Renault et PSA ont pris la pente de la délocalisation
Depuis 2010, le déficit du commerce automobile français ne cesse de plonger : 15,4 milliards d'euros en 2020, 18 milliards en 2021, 19,9 milliards en 2022, 24 milliards en 2023. L’automobile représente près de la moitié du déficit tricolore des produits manufacturés ! En 2004, la filière affichait pourtant un excédent de 12,3 milliards. Les Français aiment certes les Volkswagen, Audi, Mercedes – d’où le déséquilibre de la balance avec l’Allemagne
(-6,4 milliards en 2023). Mais l’Hexagone nourrit surtout un énorme déficit vis-à-vis de l’Espagne, la Slovaquie, la Roumanie et le Maroc (-11 milliards cumulés). La raison essentielle? Les délocalisations de Renault et PSA (devenu Stellantis en 2021). Le creusement du déficit est en effet corrélé à la chute des fabrications dans l’Hexagone. La France n’a produit qu’un peu plus de 1,5 million de véhicules l’an dernier, contre 3,66 millions en 2004. Quant aux seules voitures électriques, « elles sont très minoritairement produites en France », lâche Marc Mortureux, directeur général de la Plateforme automobile française (PFA). Et sur les dix modèles les plus vendus dans l’Hexagone en 2023, un seul était made en France, la Peugeot 308. La Renault Clio? Produite à Bursa (Turquie) et Novo Mesto (Slovénie). Sa rivale, la Peugeot 208? Assemblée à Trnava (Slovaquie), y compris la variante électrique, et Kenitra (Maroc). Les petits SUV Peugeot 2008 et Renault Captur? En Espagne.
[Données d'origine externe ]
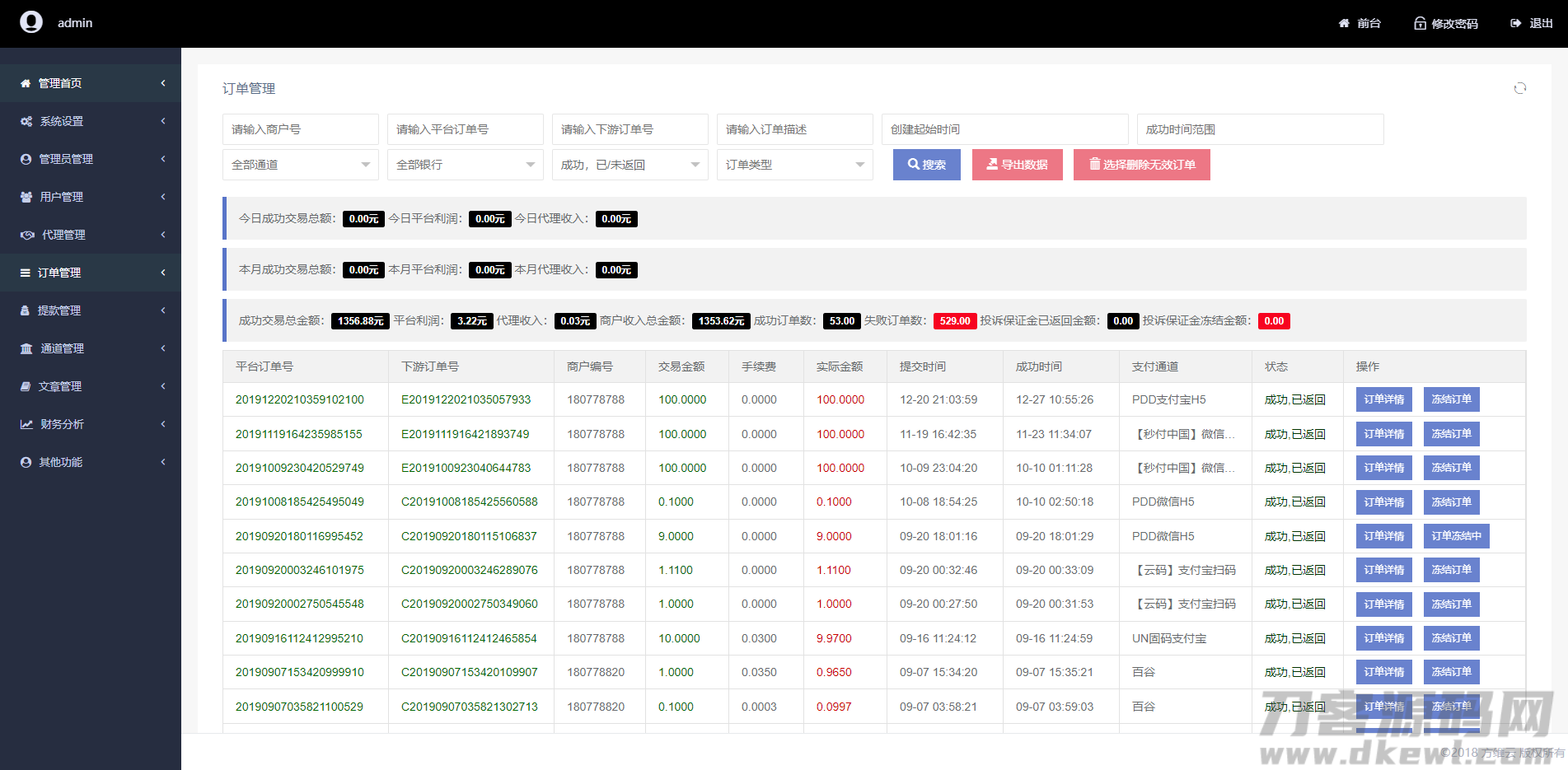
Task: Click the chart icon for 财务分析
Action: tap(26, 424)
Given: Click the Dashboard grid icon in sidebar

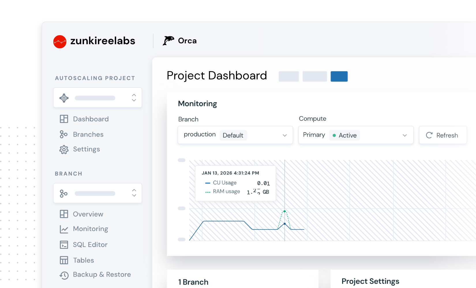Looking at the screenshot, I should [x=63, y=119].
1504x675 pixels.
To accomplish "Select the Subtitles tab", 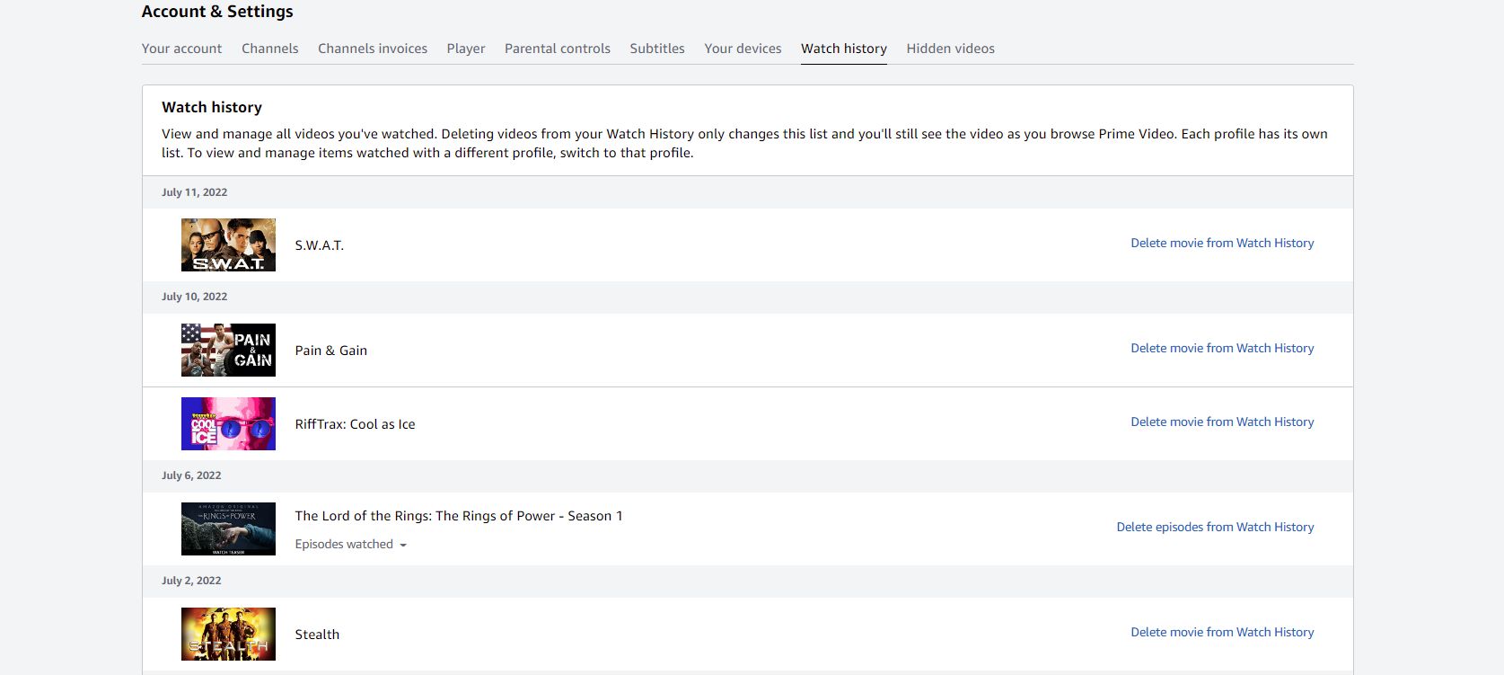I will click(x=657, y=49).
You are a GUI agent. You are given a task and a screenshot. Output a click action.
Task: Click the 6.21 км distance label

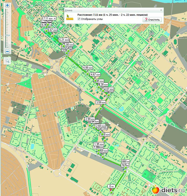point(63,40)
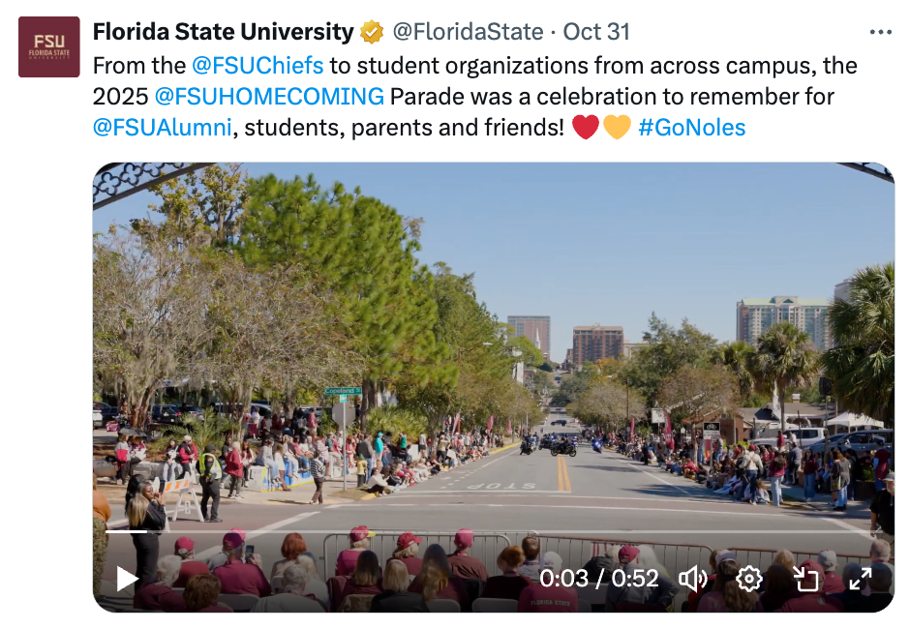Click the 0:03 / 0:52 time display
The width and height of the screenshot is (910, 629).
click(598, 579)
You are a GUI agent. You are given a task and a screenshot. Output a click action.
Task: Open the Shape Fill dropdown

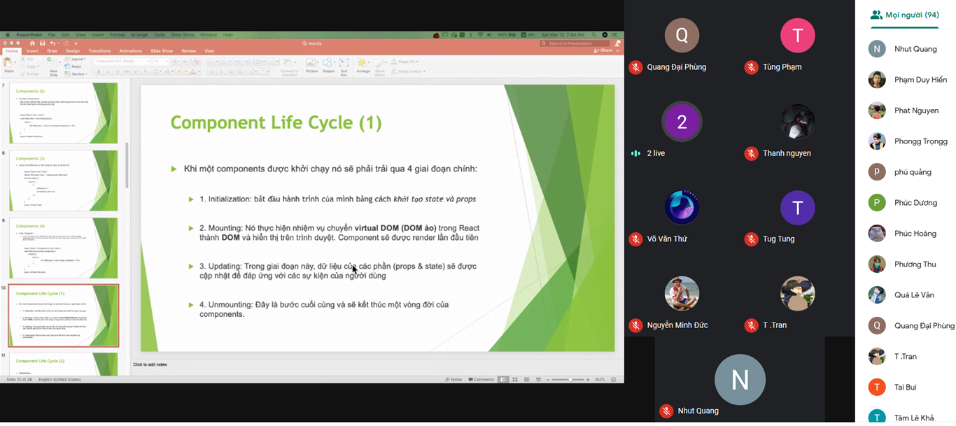point(405,62)
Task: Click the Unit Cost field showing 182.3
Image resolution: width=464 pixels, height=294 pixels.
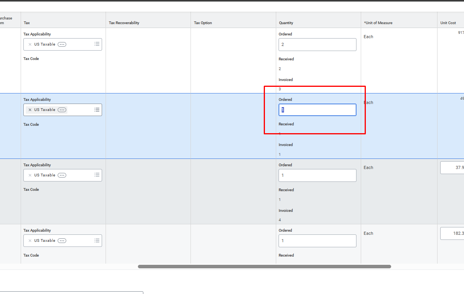Action: point(452,234)
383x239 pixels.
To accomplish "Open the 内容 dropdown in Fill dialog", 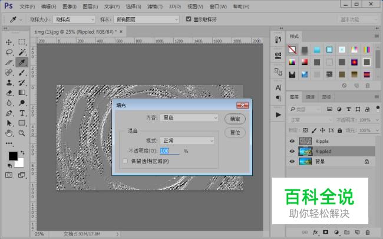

Cette délocalisation des années 2010 à début 2020 s’explique principalement par le coût du travail en France. Car Renault comme l’ex-PSA sont spécialistes des petits modèles, les plus sensibles aux prix. Le coût salarial horaire dans l’industrie manufacturière est 4,5 fois plus bas en Roumanie, où sont produites la plupart des Dacia à bas coûts, qu’en France, trois fois moindre en Slovaquie. Le différentiel entre l’Espagne et la France est de 40 %, selon le cabinet Rexecode. Certes, Renault a cédé à la pression de l’Etat actionnaire – à hauteur de 15% – pour produire dans le Nord sa prochaine R5 électrique. Mais Carlos Tavares a dit non à Bruno Le Maire, lorsque le ministre de l’Economie lui a demandé à l’été 2023 de suivre l’exemple : « Stellantis est en condition de se battre contre les chinois, mais ce ne serait pas le cas si on produisait dans des pays à coûts élevés », a affirmé lapidairement le directeur général de Stellantis.